**Work instructions:** From the entries, copy each line that includes "will".
====================
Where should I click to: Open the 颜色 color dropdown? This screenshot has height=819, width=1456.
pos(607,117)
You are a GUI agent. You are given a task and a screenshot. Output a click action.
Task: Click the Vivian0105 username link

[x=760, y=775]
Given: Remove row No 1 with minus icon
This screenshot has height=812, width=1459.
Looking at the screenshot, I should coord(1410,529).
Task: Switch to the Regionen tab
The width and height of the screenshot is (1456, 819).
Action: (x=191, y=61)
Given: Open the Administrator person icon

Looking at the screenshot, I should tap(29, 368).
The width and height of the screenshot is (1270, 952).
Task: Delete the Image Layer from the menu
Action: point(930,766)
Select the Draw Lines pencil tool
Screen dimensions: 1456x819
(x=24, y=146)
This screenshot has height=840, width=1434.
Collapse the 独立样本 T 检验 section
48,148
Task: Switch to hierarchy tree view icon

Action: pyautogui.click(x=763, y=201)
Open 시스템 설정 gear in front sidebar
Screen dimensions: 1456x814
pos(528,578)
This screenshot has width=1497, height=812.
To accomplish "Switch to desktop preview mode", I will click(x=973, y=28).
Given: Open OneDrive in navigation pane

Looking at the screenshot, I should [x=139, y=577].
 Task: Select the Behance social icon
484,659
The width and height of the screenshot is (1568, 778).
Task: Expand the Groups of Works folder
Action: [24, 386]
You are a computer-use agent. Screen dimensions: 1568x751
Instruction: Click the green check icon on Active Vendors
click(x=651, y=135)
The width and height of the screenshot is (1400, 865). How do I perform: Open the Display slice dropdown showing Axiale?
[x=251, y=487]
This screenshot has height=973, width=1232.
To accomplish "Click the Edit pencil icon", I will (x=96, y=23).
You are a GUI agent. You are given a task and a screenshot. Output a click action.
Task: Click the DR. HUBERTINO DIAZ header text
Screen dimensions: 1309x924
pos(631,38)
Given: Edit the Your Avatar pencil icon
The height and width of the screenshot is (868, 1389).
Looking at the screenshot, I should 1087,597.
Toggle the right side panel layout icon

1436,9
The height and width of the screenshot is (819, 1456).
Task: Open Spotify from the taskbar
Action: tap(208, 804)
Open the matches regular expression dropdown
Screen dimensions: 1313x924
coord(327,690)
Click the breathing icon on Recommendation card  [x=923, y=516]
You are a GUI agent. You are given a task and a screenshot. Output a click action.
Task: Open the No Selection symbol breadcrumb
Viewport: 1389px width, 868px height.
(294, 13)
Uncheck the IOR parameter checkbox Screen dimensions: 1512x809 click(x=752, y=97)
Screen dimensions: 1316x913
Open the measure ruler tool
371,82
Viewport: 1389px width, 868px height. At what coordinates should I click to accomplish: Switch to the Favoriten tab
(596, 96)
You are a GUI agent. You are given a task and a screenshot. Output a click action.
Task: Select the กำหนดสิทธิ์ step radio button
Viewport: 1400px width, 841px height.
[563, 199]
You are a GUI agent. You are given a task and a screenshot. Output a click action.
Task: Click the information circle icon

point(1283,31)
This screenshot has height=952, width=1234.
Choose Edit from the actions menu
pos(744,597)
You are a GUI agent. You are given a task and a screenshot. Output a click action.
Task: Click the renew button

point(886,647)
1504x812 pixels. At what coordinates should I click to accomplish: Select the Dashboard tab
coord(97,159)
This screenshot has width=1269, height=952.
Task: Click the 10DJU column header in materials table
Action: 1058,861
====================
**Solution:**
To accomplish "Switch to desktop preview mode", I will click(x=973, y=28).
To accomplish "Click the Edit pencil icon", I will (x=96, y=23).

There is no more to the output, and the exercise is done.